1. A motor vehicle control system with a controller component to which a control element that can be actuated by a driver is attached, a sensor which detects the position of the control element, and a control circuit which receives a signal from the sensor and can convert this into an activation signal for a drive system and into an activation signal for a braking system of a motor vehicle, wherein a starting position of the control element is assigned a braking signal, a first position following the starting position is assigned a neutral signal and a second position following the first position is assigned a drive signal.

2. The motor vehicle control system of claim 1 wherein the controller component is a joystick which is connected to a sensor for controlling the driving direction.

3. The motor vehicle control system of claim 1 wherein the control element is a button which is attached to the controller component in a translationally and/or rotationally adjustable manner.

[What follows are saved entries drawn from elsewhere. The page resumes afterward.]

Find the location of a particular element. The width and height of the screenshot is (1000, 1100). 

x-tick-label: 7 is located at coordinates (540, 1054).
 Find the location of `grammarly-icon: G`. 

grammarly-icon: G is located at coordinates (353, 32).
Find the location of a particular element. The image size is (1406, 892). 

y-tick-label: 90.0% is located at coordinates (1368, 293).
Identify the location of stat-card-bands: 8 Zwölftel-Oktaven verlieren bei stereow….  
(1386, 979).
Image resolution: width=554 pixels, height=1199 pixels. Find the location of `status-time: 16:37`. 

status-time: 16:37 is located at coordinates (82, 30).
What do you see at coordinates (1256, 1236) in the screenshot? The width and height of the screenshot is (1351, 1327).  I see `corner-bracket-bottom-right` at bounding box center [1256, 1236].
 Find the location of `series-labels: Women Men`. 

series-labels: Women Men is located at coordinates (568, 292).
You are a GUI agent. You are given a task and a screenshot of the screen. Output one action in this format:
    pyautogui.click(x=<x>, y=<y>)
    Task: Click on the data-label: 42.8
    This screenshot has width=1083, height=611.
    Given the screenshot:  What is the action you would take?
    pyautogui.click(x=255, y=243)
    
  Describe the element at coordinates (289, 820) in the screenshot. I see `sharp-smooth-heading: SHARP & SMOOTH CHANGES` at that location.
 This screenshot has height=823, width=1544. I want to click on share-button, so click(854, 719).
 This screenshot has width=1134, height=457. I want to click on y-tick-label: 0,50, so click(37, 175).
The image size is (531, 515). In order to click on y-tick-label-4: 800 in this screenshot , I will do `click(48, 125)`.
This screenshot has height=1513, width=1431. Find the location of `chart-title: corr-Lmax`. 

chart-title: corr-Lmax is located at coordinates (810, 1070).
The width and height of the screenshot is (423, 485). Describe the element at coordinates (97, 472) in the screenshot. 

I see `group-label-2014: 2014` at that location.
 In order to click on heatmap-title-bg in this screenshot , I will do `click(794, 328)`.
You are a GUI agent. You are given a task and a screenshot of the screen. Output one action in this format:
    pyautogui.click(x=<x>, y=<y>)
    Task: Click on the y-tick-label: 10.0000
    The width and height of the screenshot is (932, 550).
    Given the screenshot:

4. A method for controlling the drive system and the braking system of a motor vehicle by means of the following steps: a) a sensor requests the position of a control element,b) if the control element is in a starting position, a control circuit which is connected to the sensor generates a braking signal,c) if the control element is in a neutral position beyond the starting position, a control circuit generates a neutral signal,d) if the control element is in a drive position beyond the neutral position, the control circuit generates a drive signal.

5. The method of claim 4 wherein the braking position comprises an adjustment travel of the control element, over which the braking signal returns from a maximum braking action to a braking action of 0% at the transition to the neutral position.

6. The method of claim 4 wherein the neutral position extends over an adjustment travel different from zero.

7. The method of claim 4 wherein the drive position extends over an adjustment travel different from zero over which the driving action rises from 0% at the transition between neutral position and drive position to the maximum driving action in the case of maximum adjustment of the control element.

8. The method of claim 4 wherein the drive signal changes proportionally with the adjustment travel of the control element.

9. The method of claim 4 wherein the drive signal changes non-proportionally over the adjustment travel of the control element.

10. The method of claim 4 wherein the braking signal changes proportionally with the adjustment travel of the control element.

11. The method of claim 4 wherein the braking signal changes non-proportionally over the adjustment travel of the control element.

12. The method of claim 4 wherein the conversion of an adjustment of the control element into a braking or drive signal is different depending on the driving condition of the motor vehicle.